Aim of the task
Each line of the data below either holds "computer" or does not. Report how many do, and only that.

Records for the task
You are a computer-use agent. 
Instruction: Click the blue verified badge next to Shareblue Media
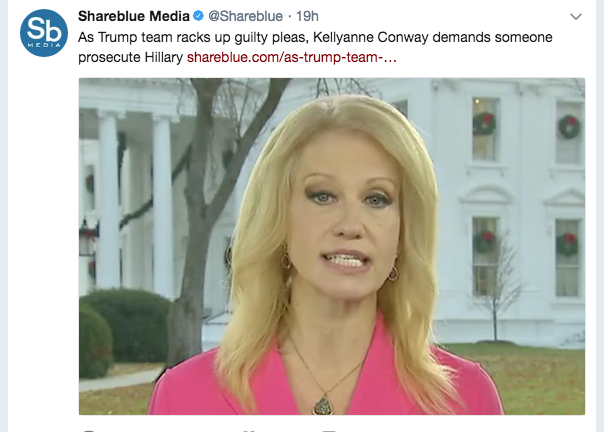point(198,16)
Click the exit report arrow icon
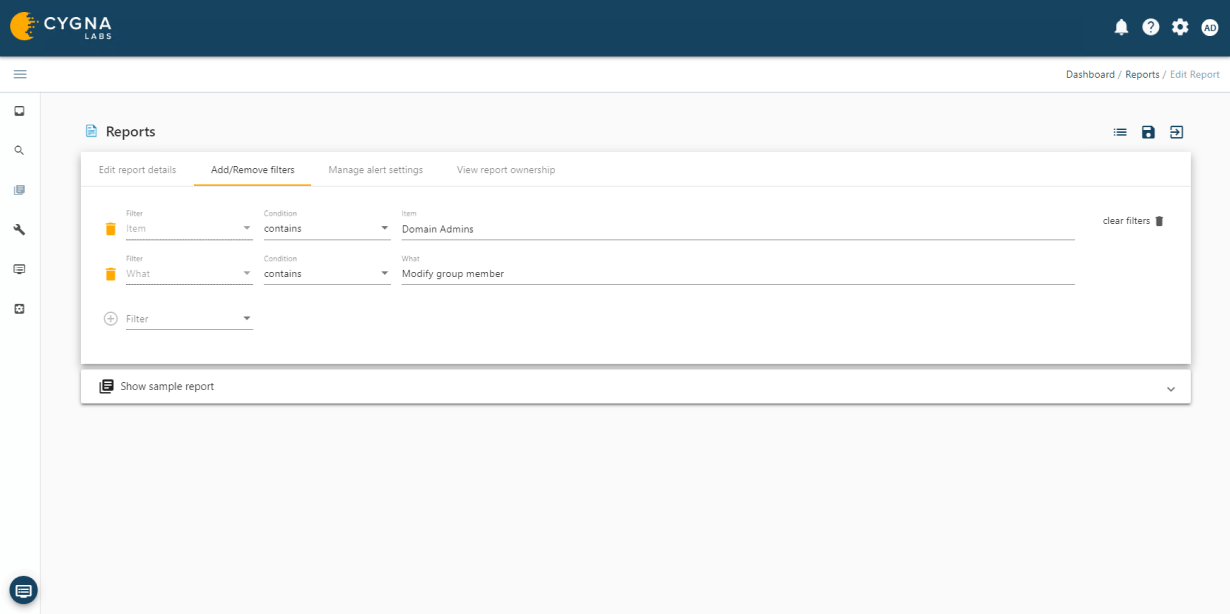Viewport: 1230px width, 614px height. (x=1176, y=131)
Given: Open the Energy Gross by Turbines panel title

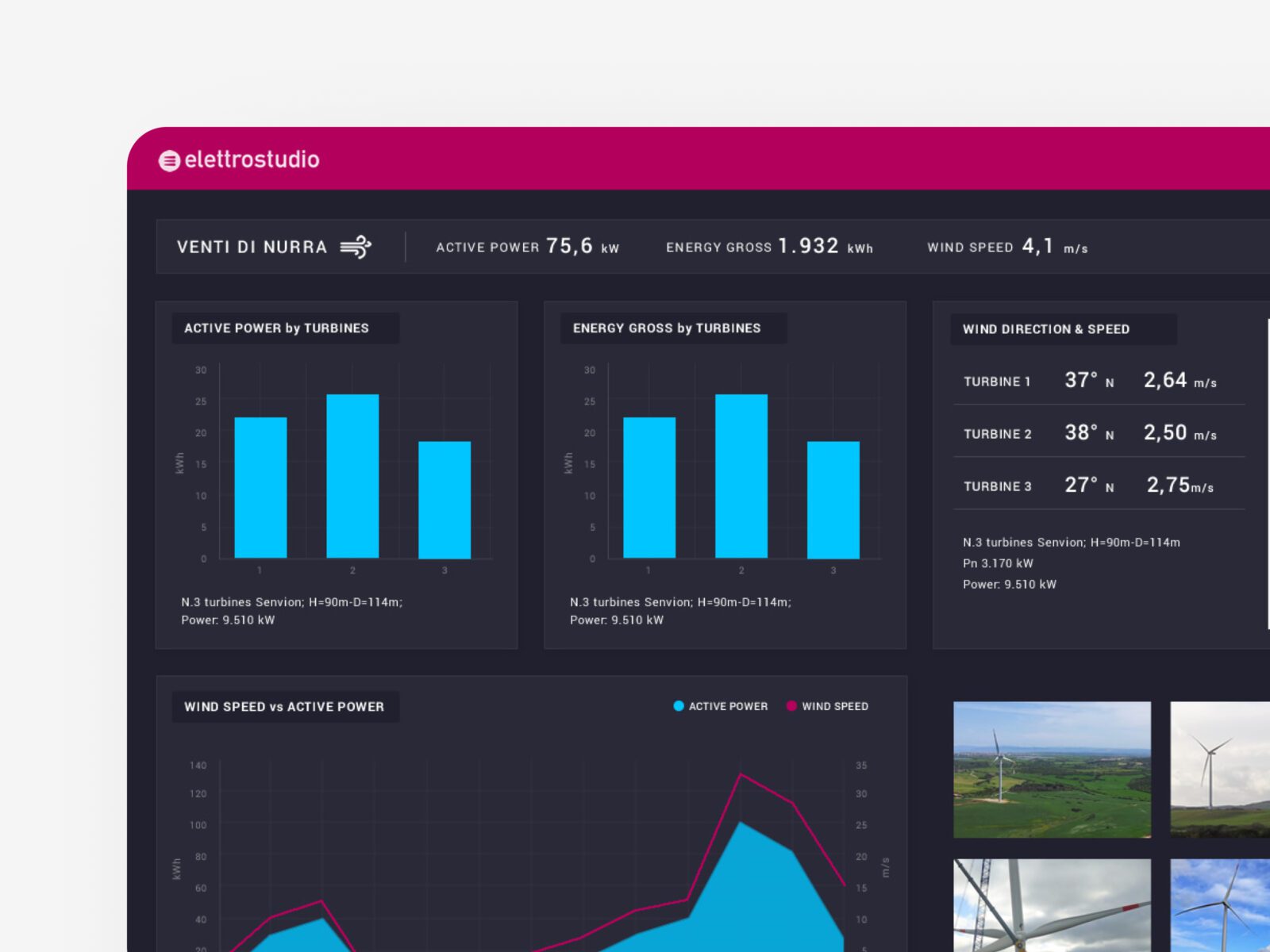Looking at the screenshot, I should [x=666, y=328].
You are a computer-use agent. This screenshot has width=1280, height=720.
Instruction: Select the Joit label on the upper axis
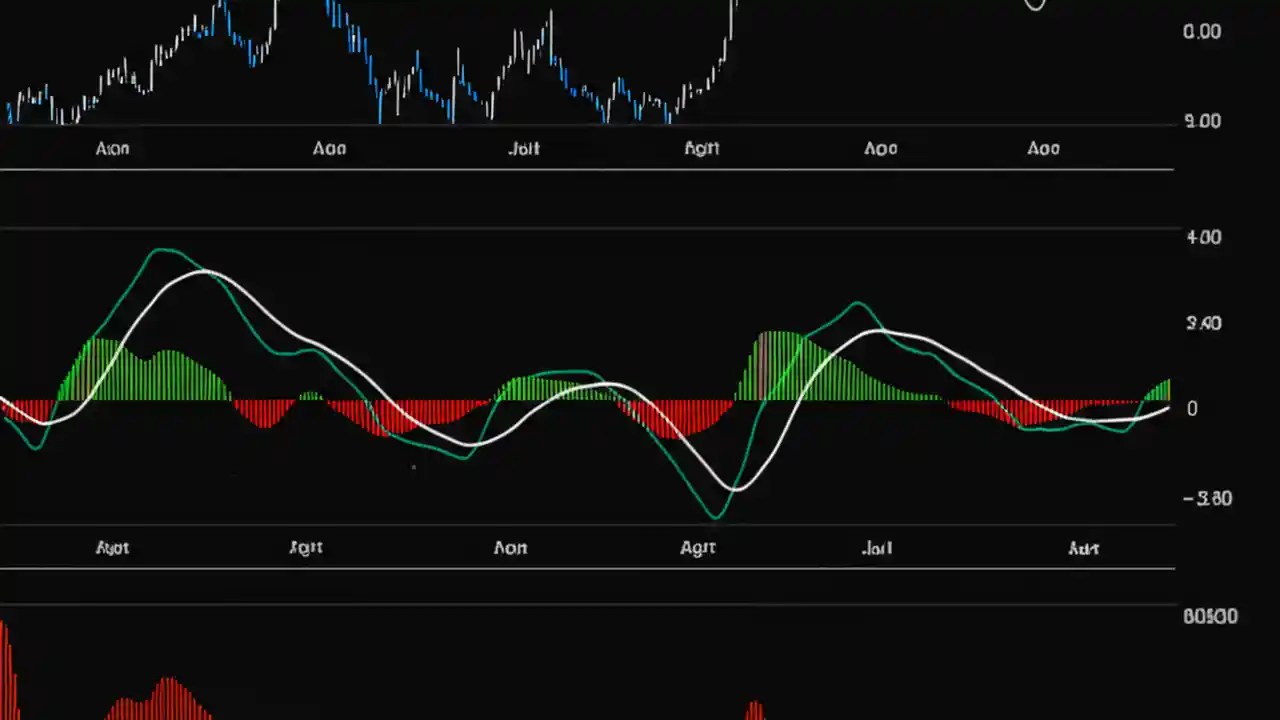tap(524, 148)
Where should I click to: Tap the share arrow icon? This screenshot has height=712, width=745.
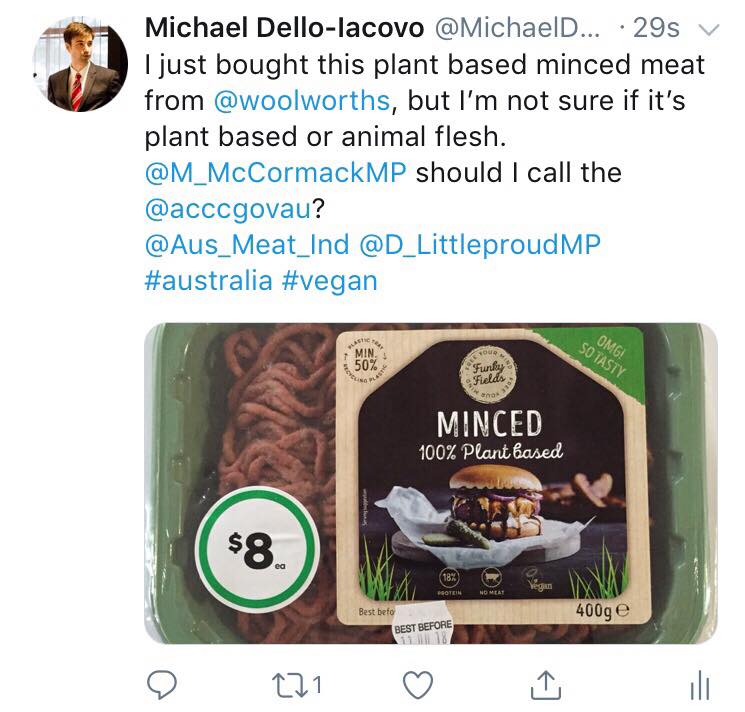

Exercise response
2